- Short problem -
Return each line of the records that contains the word "Sort". The match is case-sensitive.

- Data supplied -
* Begin *

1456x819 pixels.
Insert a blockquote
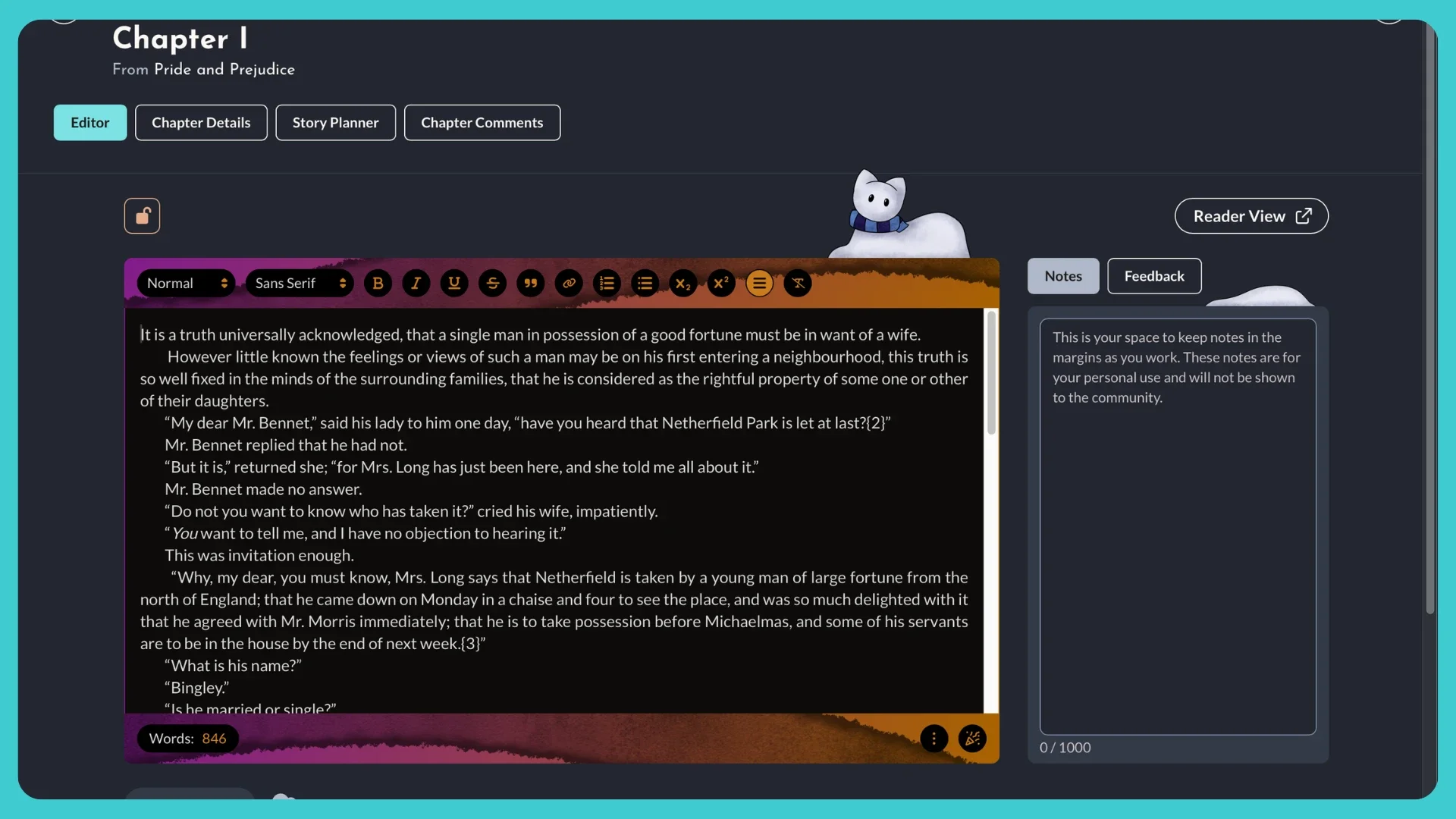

* End *
* Begin *

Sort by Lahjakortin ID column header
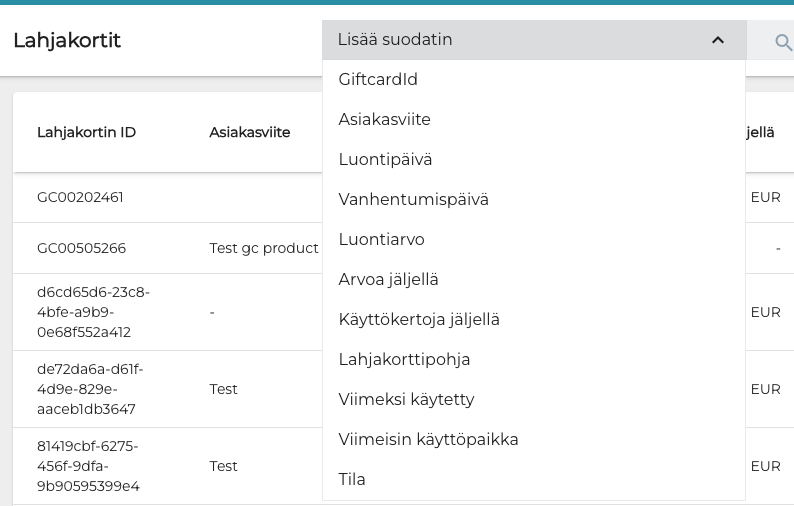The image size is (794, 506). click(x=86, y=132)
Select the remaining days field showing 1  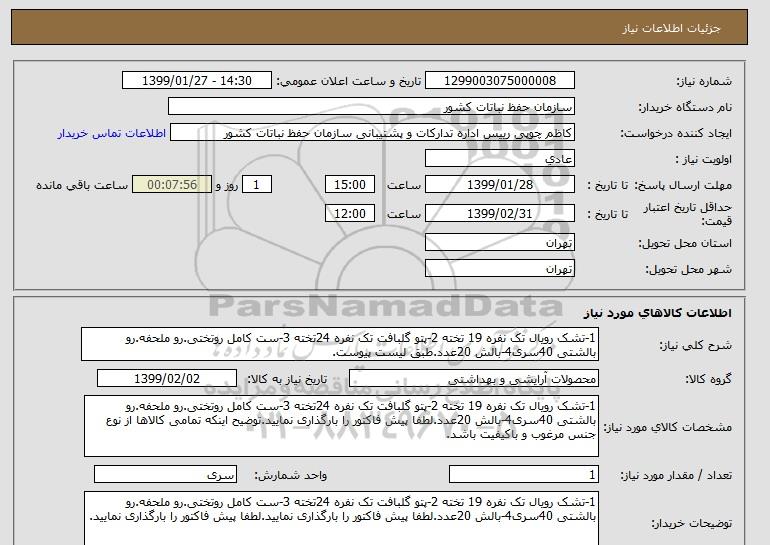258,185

* End *

- Solved exercise -
Sort by Lahjakortin ID column header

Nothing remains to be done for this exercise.